Northern Lights opens, vérité-style, on Henry Martinson, a real-life 94-year-old former homesteader and union man from Sacred Heart, Minnesota. Rummaging around at home, he comes across a diary belonging to an old friend. He decides to type it up, eager to recount a period “almost forgotten by most folks,” as his voiceover puts it. From this documentary-like portrait of Henry, the film moves on to a fictionalized embedded narrative about Ray Sorenson (Robert Behling), a soft-spoken young farmer in early-20th-century North Dakota (and the man who left behind the journal). Frustrated by the meddling of bankers and faced with a rough winter, Sorenson hits the road to lobby other landowners to join the socialist Nonpartisan League. Even with his family’s livelihood at stake, Ray maintains an air of astonishing levity. He’ll smirk and play-fight in the midst of a heated argument over the price of wheat with his brother Joe (Joe Spano, a few years before Hill Street Blues). When another farmer says he’ll join up if Ray pins him in a wrestling match, Sorenson accepts the challenge without hesitation. It would be easy to accuse directors Rob Nilsson and John Hanson of romanticizing this agrarian age in Northern Lights. The filmmakers never disguise their leftist, pro-worker sympathies or their personal connection to this subject matter. Northern Lights closes by acknowledging “the continuing struggle of North Dakota farmers,” with a dedication to Ray Halsne, Hanson’s grandfather. Still, Northern Lights is a humble, visually arresting work, duly rewarded with the Caméra d’Or at Cannes in 1980. Nilsson, meanwhile, became a pioneer of independent filmmaking, lauded for his ability to tell politically and socially charged stories with realist urgency. His film Heat and Sunlight was given the Sundance Grand Jury Prize in 1988, making him the first American filmmaker to win these two awards.

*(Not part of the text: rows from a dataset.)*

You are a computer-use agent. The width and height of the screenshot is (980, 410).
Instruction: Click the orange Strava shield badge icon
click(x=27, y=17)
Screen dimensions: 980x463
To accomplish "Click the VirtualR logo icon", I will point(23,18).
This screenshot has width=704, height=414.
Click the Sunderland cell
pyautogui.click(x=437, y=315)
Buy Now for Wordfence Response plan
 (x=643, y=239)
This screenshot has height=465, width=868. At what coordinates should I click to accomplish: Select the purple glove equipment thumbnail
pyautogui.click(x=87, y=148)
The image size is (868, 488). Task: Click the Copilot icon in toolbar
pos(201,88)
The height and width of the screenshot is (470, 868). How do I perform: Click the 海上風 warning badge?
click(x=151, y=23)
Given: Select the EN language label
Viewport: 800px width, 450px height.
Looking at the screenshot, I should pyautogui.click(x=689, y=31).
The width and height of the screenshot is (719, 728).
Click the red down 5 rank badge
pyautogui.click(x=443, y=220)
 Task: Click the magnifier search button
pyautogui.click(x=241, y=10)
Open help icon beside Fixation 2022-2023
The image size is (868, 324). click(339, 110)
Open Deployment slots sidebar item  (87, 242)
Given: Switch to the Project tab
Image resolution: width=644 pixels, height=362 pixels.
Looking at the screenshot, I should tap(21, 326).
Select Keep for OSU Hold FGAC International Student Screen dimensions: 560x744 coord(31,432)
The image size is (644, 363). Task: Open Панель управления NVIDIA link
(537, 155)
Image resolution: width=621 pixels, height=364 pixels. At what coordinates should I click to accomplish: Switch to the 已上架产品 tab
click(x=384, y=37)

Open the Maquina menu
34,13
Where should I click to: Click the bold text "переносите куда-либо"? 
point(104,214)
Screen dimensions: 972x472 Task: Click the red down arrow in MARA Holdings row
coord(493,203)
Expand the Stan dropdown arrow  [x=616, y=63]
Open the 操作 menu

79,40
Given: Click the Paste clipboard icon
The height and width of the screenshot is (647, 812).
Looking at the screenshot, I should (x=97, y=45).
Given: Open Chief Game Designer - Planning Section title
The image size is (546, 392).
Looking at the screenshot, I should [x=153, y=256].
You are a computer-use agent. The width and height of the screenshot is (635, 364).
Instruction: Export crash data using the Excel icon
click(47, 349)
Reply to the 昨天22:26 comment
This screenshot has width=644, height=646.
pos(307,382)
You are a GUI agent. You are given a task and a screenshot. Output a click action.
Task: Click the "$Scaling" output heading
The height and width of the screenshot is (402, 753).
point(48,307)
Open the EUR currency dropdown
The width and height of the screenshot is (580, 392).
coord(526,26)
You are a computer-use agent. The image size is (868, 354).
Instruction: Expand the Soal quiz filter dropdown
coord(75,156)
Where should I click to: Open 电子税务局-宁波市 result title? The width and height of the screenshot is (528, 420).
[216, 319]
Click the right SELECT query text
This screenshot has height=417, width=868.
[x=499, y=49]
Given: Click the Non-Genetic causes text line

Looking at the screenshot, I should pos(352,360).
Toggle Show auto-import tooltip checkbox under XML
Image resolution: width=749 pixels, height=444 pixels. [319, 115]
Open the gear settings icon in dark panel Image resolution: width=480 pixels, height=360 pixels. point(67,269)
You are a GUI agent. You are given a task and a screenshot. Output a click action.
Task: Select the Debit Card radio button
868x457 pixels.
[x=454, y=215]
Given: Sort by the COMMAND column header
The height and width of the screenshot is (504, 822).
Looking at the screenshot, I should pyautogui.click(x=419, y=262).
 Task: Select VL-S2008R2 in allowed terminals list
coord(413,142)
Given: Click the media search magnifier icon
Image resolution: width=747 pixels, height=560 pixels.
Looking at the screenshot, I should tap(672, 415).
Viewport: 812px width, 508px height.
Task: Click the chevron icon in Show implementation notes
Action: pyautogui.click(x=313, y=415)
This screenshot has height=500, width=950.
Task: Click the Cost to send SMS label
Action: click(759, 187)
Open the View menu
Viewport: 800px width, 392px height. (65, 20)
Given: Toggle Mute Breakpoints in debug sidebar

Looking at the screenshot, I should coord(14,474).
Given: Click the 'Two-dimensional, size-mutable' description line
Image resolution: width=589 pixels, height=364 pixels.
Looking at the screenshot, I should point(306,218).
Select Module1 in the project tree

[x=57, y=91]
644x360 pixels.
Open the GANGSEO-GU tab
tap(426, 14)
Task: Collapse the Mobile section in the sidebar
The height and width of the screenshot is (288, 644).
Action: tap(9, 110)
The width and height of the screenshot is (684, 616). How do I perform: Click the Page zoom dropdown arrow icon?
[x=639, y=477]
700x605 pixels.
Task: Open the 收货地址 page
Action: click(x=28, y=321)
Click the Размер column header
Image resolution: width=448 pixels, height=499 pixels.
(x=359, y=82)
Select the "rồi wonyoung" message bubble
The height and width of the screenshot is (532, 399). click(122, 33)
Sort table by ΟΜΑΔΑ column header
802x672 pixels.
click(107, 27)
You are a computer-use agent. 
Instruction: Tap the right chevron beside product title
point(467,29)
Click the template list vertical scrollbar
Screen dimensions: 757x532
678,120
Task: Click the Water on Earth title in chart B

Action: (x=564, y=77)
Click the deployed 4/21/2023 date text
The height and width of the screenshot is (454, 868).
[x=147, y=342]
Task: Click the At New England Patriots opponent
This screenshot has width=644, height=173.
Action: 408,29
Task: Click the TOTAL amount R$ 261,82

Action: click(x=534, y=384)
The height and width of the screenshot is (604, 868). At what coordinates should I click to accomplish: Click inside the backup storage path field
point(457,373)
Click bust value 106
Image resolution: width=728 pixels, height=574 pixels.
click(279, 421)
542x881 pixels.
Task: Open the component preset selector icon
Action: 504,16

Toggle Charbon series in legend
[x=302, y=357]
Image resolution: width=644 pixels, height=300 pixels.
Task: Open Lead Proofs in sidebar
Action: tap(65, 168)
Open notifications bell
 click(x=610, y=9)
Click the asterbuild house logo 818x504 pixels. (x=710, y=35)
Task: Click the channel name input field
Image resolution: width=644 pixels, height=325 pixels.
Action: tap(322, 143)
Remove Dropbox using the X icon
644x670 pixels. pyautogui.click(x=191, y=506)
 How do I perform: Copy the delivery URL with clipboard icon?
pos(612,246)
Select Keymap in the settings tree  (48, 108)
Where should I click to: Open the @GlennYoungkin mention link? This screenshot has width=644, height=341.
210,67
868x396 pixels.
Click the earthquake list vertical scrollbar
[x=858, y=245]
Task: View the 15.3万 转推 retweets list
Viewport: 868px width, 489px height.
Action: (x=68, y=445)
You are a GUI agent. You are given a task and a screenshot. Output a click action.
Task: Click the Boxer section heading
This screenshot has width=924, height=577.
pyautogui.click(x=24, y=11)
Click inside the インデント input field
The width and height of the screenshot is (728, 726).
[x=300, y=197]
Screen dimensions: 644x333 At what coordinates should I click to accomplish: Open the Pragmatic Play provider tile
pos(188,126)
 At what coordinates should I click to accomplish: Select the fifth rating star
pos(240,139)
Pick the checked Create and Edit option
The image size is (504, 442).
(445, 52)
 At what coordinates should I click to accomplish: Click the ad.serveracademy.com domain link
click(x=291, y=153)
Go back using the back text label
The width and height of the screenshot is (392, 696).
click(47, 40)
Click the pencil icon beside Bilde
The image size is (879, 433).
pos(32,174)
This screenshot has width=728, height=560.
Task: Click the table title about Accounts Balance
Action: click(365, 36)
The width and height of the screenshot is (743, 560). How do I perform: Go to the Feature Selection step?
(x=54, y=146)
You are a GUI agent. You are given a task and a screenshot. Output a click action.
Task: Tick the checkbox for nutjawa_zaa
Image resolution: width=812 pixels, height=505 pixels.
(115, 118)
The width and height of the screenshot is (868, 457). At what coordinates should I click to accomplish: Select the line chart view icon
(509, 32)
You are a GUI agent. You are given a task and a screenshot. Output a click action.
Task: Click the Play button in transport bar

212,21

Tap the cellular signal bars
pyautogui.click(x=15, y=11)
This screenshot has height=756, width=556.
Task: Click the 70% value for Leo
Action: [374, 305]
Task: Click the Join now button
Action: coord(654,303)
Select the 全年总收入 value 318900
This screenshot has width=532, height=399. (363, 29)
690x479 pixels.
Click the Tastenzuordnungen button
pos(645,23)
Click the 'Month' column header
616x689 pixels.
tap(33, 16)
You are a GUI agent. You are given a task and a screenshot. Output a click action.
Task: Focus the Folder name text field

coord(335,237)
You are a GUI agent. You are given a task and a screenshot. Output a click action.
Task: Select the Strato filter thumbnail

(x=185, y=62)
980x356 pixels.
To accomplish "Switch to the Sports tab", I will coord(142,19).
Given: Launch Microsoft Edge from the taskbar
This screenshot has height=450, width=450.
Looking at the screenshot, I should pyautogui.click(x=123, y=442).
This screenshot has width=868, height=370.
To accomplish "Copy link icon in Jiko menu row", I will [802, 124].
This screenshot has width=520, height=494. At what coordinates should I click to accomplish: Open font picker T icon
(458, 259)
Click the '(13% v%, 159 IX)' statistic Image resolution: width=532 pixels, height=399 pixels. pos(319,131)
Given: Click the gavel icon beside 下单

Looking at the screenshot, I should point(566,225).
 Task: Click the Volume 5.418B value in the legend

Nilsson and Hanson met in the mid-Seventies, when they helped found San Francisco’s grassroots Cine Manifest collective. Before the end of the decade, they had completed three shorts involving Martinson: Prairie Fire, Rebel Earth, and Survivor. Northern Lights, originally envisioned as a half-hour nonfiction piece, evolved into what Nilsson called a “docu-drama combining documentary and fiction.” Three decades after its original release, the film has been given a new 35mm release courtesy of Artists Public Domain and its Cinema Conservancy program. Ray is engaged to his childhood sweetheart, Inga, and their relationship is both defined and challenged by their shared Norwegian ancestry and rural prairie roots. As Ray, Behling demonstrates a remarkable physical range, at once playful and world-weary, while Susan Lynch’s brave and eloquent performance as Inga shows a woman poignantly aware of the repercussions of her fiancée’s sudden ambition. She knows that his struggle for equality is a challenge without an end. The couple’s exchanges are grounded in little moments of intimacy that feel authentic, in-jokes and funny voices serving as tender remnants of childhood. This is a film where we purposely don’t hear or see everything of import. Characters whisper or mutter to themselves. Key events—including much of the political and social tumult at the heart of the drama—occur between scenes. Hanson and Nilsson never show too much: in one effective sequence showing Ray in a series of meetings with dispirited farmers, their encounters are boiled down to a series of freeze frame images rhythmically punctuated by David Ozzie Ahlers’ homespun music. The standout in the film’s soundtrack, rather than any one line of dialogue, is the omnipresent whistle of gusting wind.
Northern Lights evokes a tremendous sense of the town’s tight-knit community and their land’s sprawling, open vistas. Ray and Inga’s engagement dinner is one of those big family affairs where everyone talks over each other, with plenty of good-natured ribbing between courses. Speeches and conversations drift back and forth between English and the mother tongue. The union is seen by relatives as perpetuating their ethnic identity on the American frontier: Ray is instructed, in front of family and his future wife, “to make love like a Viking marauder.” At one point Ray’s old Uncle Thor (Thoriborn Rue) tells a story where he swears he heard the sound of fresh grass growing. Behling’s narration tells us he’s heard this tale a hundred times, and many of his relatives seem to share his skepticism. But we also see eager young faces at the table, captivated by their elder’s words and gestures. The same is true with Northern Lights—there’s a thrill to being a spectator, basking in its pastoral lyricism. We see stunning images of gust-swept farmlands, where the sound of a voice echoes briefly before being lost in fields of grass and grain. Hanson and Nilsson realize that we can’t occupy this era—we can only learn about it through stories. The film concludes by returning to Martinson, whose voice ends Northern Lights on a hopeful note. He expresses a strong faith in humanity, and he’s eager to wait to see a better world. “I’ve got time,” he says, wiggling his arms around as he exercises in his bedroom. “I can wait.” Northern Lights screens September 20 to 24 at Film Forum.